Os soldadinhos de chumbo – ou melhor, de estanho, conforme a sua designação em línguas como o dinamarquês (tinsoldat) ou o inglês (tin soldier), entre outras – foram, em tempos, muito populares entre as crianças; atualmente, são sobretudo procurados por colecionadores. Eram geralmente feitos de estanho, mas também de chumbo ou de ligas metálicas de baixo ponto de fusão, como o peltre – uma liga composta por estanho (entre 85 e 99%) e um outro metal, que lhe confere dureza (cobre, antimónio, bismuto ou chumbo). Dependendo da sua composição, o peltre apresenta um ponto de fusão entre 170°C e 230 °C.
Os soldadinhos de brincar dos nossos dias não representam uma unidade militar, como os antigos, são figuras solitárias feitas de plástico e com o aspeto de criaturas fantásticas, frequentemente inspiradas em super-heróis, monstros ou seres de ficção científica. Muitas outras coisas mudaram desde a época em que o célebre escritor dinamarquês viajou pelo nosso país (na altura, também um reino), que, em Uma Visita em Portugal em 1866, descreveu nos seguintes termos: «Que transição, ao entrar em Portugal, vindo de Espanha.

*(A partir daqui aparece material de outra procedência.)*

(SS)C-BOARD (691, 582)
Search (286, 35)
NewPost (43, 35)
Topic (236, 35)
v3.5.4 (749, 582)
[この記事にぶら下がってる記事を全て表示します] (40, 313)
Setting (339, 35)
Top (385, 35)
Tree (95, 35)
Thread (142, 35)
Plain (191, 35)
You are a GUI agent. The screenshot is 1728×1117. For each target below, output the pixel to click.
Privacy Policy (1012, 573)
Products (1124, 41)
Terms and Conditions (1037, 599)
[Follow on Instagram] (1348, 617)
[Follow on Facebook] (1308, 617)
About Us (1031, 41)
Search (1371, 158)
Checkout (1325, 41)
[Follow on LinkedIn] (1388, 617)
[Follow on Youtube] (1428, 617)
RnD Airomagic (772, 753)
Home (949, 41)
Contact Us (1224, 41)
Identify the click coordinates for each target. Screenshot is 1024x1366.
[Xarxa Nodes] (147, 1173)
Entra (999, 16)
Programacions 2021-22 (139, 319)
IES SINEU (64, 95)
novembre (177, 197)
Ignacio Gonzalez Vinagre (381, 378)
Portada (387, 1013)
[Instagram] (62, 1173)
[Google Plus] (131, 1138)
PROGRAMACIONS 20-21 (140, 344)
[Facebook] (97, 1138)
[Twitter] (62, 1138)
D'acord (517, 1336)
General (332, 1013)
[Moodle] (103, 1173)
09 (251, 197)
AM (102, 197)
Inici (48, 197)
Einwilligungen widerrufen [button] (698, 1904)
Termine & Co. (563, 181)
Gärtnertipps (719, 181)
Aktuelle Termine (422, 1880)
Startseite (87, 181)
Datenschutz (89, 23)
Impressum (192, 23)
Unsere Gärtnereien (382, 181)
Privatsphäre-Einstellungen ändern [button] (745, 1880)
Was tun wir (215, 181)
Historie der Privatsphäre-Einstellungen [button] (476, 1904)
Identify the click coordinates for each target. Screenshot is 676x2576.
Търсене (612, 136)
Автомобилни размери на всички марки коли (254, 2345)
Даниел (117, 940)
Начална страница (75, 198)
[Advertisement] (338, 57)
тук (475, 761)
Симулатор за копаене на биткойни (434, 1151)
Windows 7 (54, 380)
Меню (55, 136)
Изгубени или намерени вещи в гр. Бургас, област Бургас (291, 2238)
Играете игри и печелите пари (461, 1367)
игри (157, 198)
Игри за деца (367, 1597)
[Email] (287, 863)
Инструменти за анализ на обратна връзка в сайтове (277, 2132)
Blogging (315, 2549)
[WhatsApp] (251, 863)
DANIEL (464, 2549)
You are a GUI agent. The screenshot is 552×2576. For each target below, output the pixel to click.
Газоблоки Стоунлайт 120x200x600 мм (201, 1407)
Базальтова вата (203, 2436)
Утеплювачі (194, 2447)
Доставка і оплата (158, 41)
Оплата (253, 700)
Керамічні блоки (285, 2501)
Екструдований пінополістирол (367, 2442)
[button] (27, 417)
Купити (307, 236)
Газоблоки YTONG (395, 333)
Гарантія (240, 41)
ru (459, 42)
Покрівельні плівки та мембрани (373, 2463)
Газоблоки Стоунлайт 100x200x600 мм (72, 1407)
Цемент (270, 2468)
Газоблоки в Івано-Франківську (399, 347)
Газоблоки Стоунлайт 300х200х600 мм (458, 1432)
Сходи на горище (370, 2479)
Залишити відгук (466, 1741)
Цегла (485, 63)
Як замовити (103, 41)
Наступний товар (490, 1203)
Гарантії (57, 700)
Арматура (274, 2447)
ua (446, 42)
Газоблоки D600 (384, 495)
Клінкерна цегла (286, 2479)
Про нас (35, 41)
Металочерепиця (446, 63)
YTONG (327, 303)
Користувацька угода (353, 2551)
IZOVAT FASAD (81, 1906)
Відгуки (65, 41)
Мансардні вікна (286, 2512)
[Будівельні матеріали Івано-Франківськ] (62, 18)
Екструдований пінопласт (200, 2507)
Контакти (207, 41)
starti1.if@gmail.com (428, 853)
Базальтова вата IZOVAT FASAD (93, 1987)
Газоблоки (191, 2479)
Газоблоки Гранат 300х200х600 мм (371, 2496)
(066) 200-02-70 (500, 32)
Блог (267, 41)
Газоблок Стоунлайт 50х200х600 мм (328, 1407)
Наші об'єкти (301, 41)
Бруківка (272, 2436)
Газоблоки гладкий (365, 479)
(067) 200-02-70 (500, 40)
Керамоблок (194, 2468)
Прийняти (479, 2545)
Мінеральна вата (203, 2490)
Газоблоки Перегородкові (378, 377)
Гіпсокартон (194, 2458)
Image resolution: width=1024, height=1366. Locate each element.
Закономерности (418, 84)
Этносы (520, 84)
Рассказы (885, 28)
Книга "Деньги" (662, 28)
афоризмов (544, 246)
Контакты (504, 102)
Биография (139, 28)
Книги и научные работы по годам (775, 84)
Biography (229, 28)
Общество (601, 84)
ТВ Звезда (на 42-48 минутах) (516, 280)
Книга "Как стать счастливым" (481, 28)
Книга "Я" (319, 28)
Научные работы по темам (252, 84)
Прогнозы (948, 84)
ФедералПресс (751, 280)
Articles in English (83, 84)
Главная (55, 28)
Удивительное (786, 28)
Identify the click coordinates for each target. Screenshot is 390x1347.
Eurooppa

Era como sair da Idade Média para entrar no presente. Via à minha volta casas acolhedoras caiadas de branco, matas cercadas por sebes, campos cultivados, e nas grandes estações podia-se sempre tomar qualquer refresco. Aqui haviam chegado também, como uma brisa, as comodidades dos tempos modernos da Inglaterra, ou do restante mundo civilizado. De uma beleza pitoresca, com lindas casas brancas no meio da verdura, luzia ao alto, na nossa frente, a primeira cidade portuguesa, Elvas». De facto, desde a visita de Andersen – que descreveu o nosso país como se de uma paisagem de um dos seus contos de encantar se tratasse, embora a realidade fosse outra – muita coisa mudou por cá: mudaram os regimes, as casas, as estradas, enfim, mudou o cenário e mudaram os protagonistas, mas o enredo, esse, pouco se alterou.